RECORDS SUPPLIED:
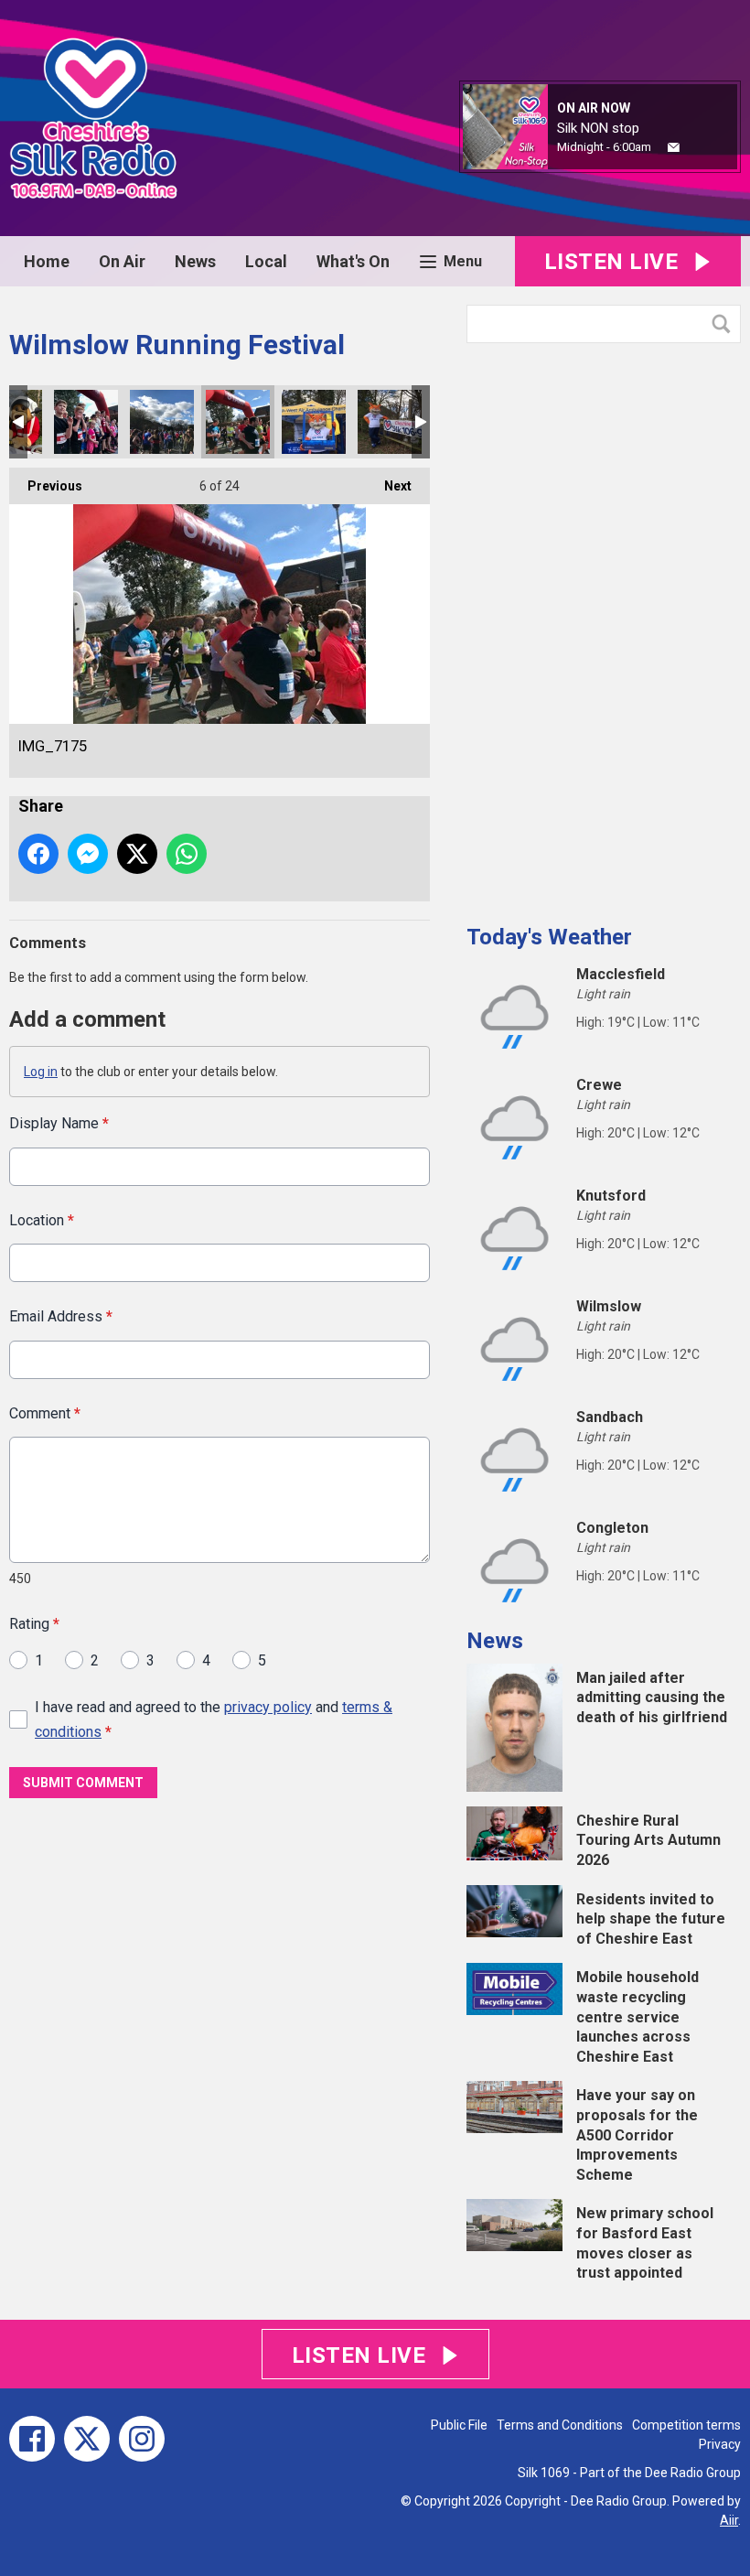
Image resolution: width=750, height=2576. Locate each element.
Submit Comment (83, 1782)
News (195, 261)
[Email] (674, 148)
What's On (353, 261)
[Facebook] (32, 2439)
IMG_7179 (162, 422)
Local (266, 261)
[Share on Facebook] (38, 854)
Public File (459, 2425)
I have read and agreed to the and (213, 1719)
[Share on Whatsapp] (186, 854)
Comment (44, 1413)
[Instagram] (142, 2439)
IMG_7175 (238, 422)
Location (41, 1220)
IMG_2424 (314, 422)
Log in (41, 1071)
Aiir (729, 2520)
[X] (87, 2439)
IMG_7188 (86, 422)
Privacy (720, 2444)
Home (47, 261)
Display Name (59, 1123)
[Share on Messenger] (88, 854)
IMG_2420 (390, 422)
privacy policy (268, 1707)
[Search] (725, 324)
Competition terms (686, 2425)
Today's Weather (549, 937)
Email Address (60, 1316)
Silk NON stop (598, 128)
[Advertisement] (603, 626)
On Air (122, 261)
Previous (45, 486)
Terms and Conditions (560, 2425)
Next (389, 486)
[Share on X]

WHAT YOU SHOULD DO:
In the copy, include each entry exactly as written and none of the pictures.

SOLUTION TO THE PROBLEM:
Image resolution: width=750, height=2576. Locate each element.
Submit Comment (83, 1782)
News (195, 261)
[Email] (674, 148)
What's On (353, 261)
[Facebook] (32, 2439)
IMG_7179 (162, 422)
Local (266, 261)
[Share on Facebook] (38, 854)
Public File (459, 2425)
I have read and agreed to the and (213, 1719)
[Share on Whatsapp] (186, 854)
Comment (44, 1413)
[Instagram] (142, 2439)
IMG_7175 (238, 422)
Location (41, 1220)
IMG_2424 (314, 422)
Log in (41, 1071)
Aiir (729, 2520)
[X] (87, 2439)
IMG_7188 (86, 422)
Privacy (720, 2444)
Home (47, 261)
Display Name (59, 1123)
[Share on Messenger] (88, 854)
IMG_2420 (390, 422)
privacy policy (268, 1707)
[Search] (725, 324)
Competition terms (686, 2425)
Today's Weather (549, 937)
Email Address (60, 1316)
Silk NON stop (598, 128)
[Advertisement] (603, 626)
On Air (122, 261)
Previous (45, 486)
Terms and Conditions (560, 2425)
Next (389, 486)
[Share on X]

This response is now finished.